En parís, 1848, la revolución fue una fiesta sin un principio o final. – Bakunin


Prólogo a la edición inglesa de 1993

Este libro se escribió en 1997 al mismo tiempo en que tenían lugar en Italia luchas revolucionarias, y aquella situación, ahora profundamente distinta, debería tenerse en cuenta al leerlo hoy.

El movimiento revolucionario, incluyendo el anarquista, estaba en una fase de desarrollo y todo parecía posible, incluso una generalización del conflicto armado.

Pero era necesario protegerse del peligro de especialización y militarilización que una restringida minoría de militantes intentaban imponer a decenas de miles de compañeros que estaban luchando con todos los medios posibles contra la represión y contra los intentos del Estado –más bien débil a decir verdad- de reorganizar la gestión del capital.

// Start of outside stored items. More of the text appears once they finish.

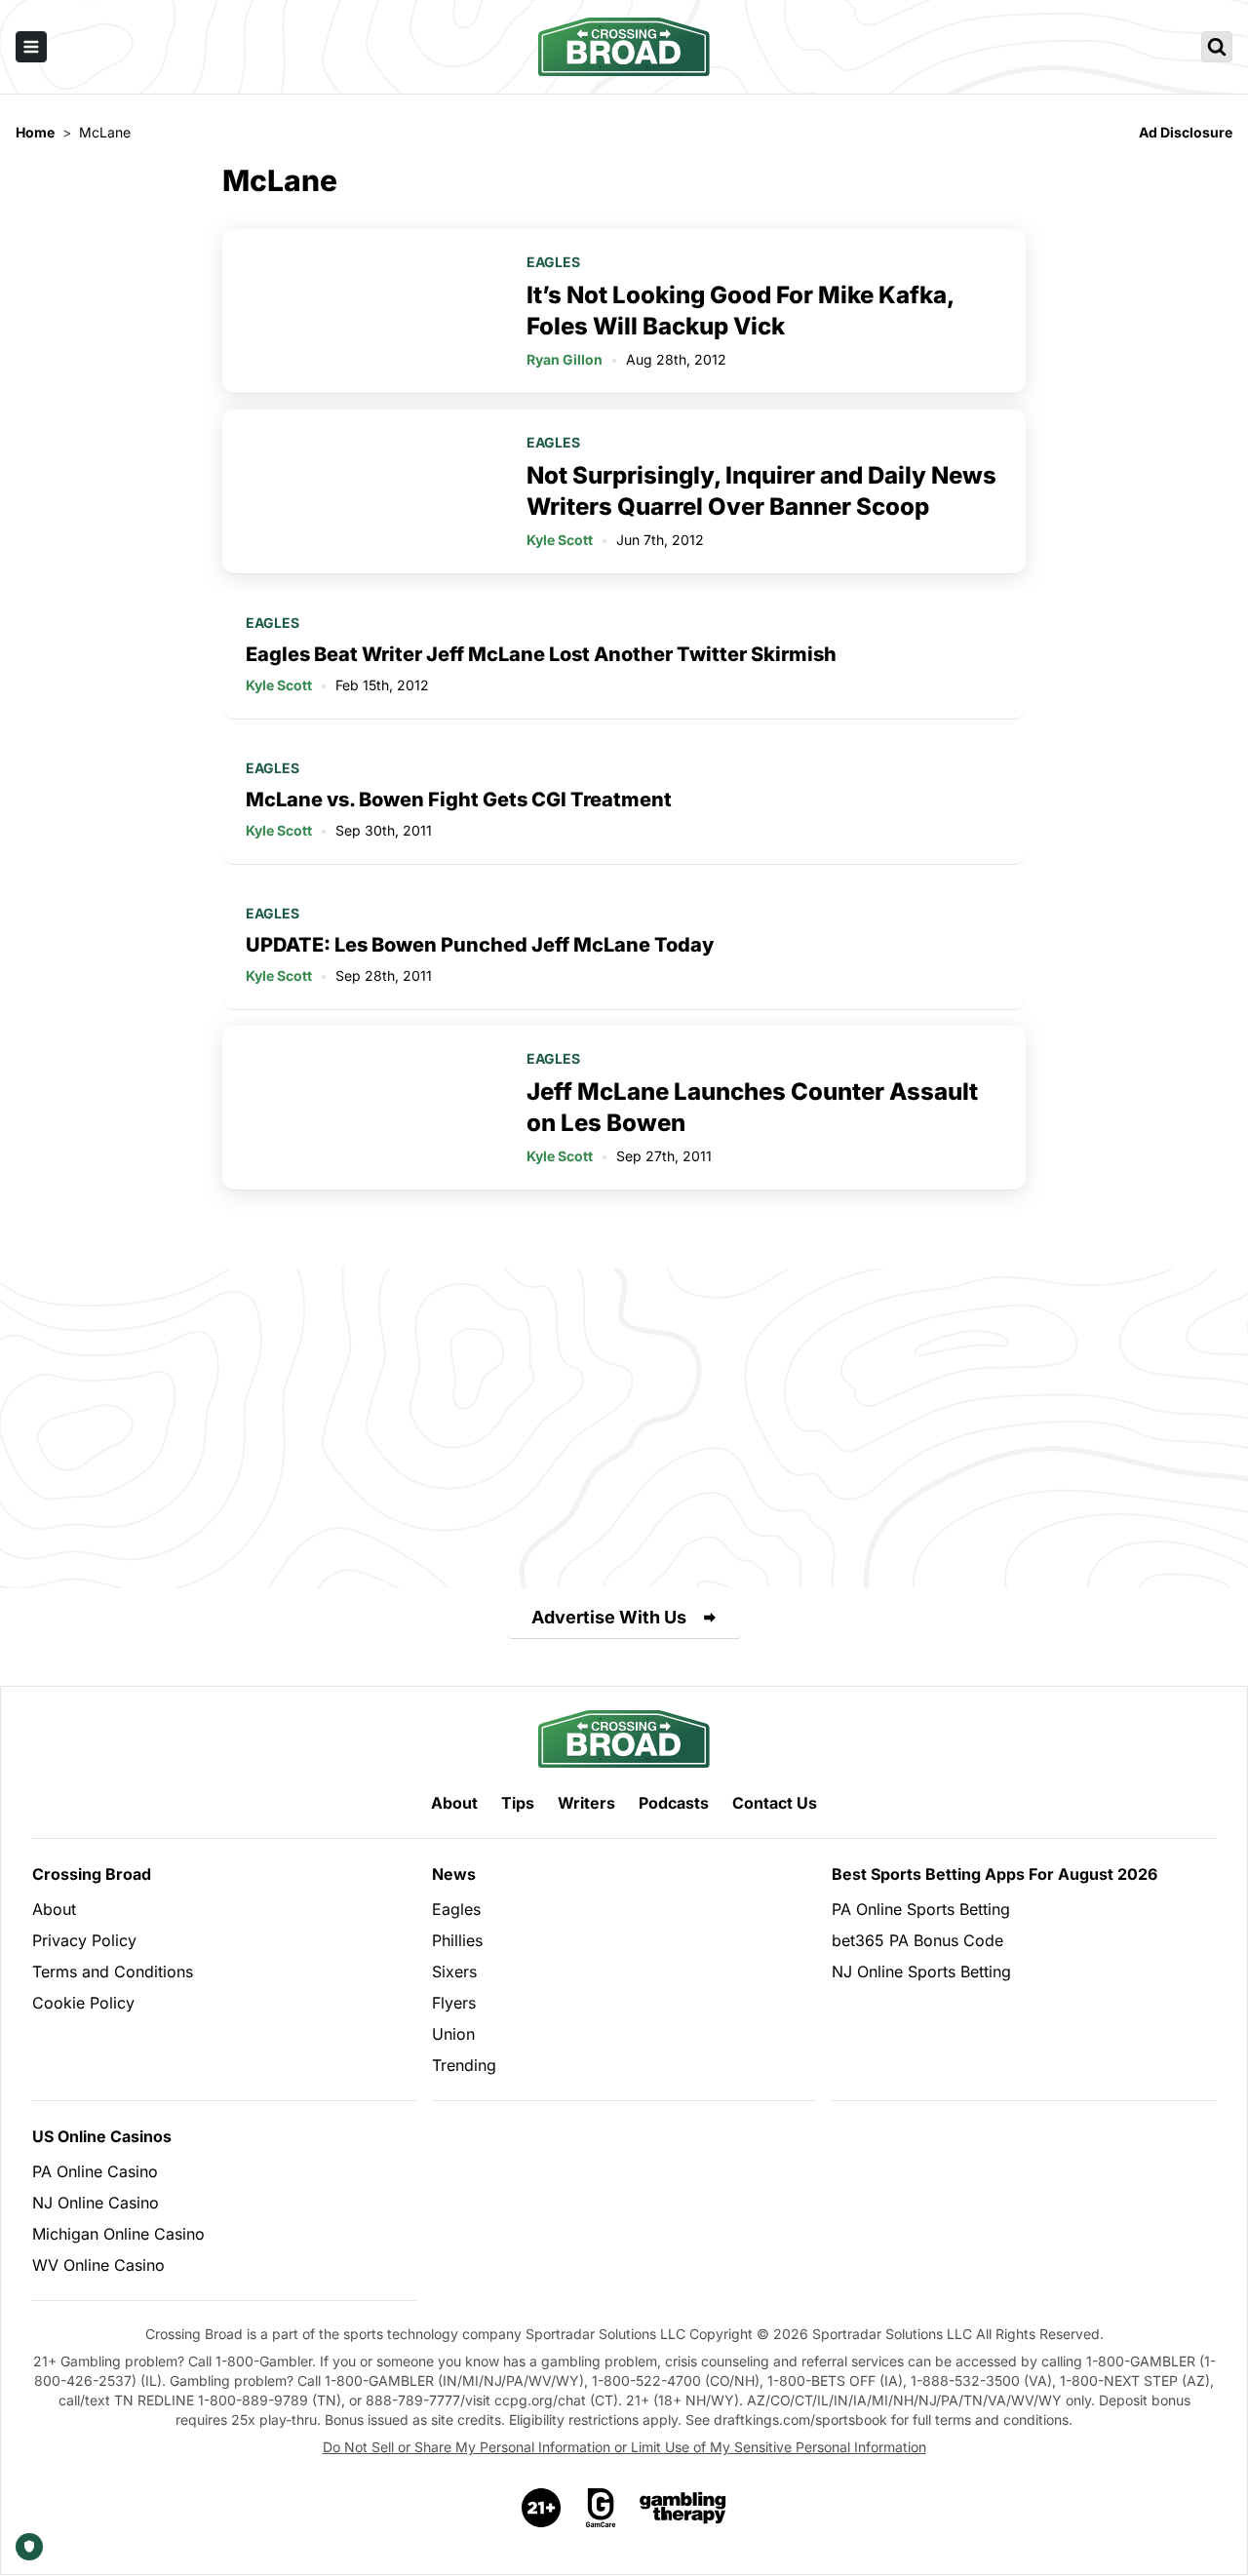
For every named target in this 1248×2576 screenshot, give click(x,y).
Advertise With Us (608, 1617)
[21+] (542, 2507)
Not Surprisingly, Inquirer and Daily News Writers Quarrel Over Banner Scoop (761, 491)
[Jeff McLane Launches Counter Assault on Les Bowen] (362, 1108)
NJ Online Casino (95, 2202)
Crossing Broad (91, 1874)
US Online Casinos (102, 2136)
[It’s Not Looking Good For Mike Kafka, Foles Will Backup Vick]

Esa era la situación en Italia, pero algo similar estaba teniendo lugar en Alemania, Francia, Reino Unido y otros sitios.

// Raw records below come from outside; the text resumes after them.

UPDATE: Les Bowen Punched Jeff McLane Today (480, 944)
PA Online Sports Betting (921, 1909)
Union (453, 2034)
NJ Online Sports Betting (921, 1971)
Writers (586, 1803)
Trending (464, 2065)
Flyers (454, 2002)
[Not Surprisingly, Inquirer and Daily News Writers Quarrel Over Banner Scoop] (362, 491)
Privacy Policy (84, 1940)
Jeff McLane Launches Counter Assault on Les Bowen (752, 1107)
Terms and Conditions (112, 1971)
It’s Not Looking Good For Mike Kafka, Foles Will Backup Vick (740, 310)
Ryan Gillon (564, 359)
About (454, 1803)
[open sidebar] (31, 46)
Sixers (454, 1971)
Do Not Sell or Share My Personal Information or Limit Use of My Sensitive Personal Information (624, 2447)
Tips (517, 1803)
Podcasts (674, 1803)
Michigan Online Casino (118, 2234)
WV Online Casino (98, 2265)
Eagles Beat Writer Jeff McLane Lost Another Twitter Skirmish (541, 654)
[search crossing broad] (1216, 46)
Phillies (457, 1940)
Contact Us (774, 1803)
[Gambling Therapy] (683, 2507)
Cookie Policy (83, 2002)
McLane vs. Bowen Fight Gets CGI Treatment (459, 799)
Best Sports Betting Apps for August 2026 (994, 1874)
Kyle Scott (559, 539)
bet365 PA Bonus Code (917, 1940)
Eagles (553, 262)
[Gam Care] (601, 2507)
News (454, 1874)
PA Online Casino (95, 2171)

Parecía esencial impedir que las muchas acciones llevadas a cabo cada día por los compañeros contra los hombres y las estructuras de poder, fueran arrastradas hacia la lógica planeada de un partido armado como las Brigadas Rojas en Italia.

Este es el espíritu del libro. Mostrar cómo una práctica de liberación y destrucción puede irrumpir una placentera lógica de lucha, en vez de una mortal rigidez esquemática dentro de los cánones preestablecidos de un grupo dirigente.

Algunos de estos problemas ya no existen. Han sido resueltos por las duras lecciones de la historia. El derrumbe del socialismo real de repente redimensionó para bien las ambiciones de los dirigentes de los marxistas de cualquier tendencia. Por otra parte, no se ha extinguido, sino posiblemente avivado, el deseo de libertad y comunismo anarquista que se está propagando por doquier, especialmente entre las generaciones jóvenes, en muchos casos sin recurrir a los simbolismos tradicionales del anarquismo, sus slogans y teorías también consideradas con un comprensible pero no compartible rechazo visceral.

Este libro ha recobrado vigencia, pero de una manera diferente. No como crítica a la pesada estructura monopolizante que ya no existe, sino porque puede hacer notar las potentes capacidades del individuo en su camino, con placer, hacia la destrucción de todo lo que le oprime y le regula.

Antes de terminar debería mencionar que se ordenó la destrucción de este libro en Italia. El tribunal supremo italiano ordenó que se quemara. Todas las librerías que tenían una copia, recibieron una circular del Ministerio de Interior ordenando su incineración. Más de un librero se negó a quemar el libro, considerando tal práctica equivalente a la de los nazis o la inquisición, pero por ley el volumen no se puede consultar.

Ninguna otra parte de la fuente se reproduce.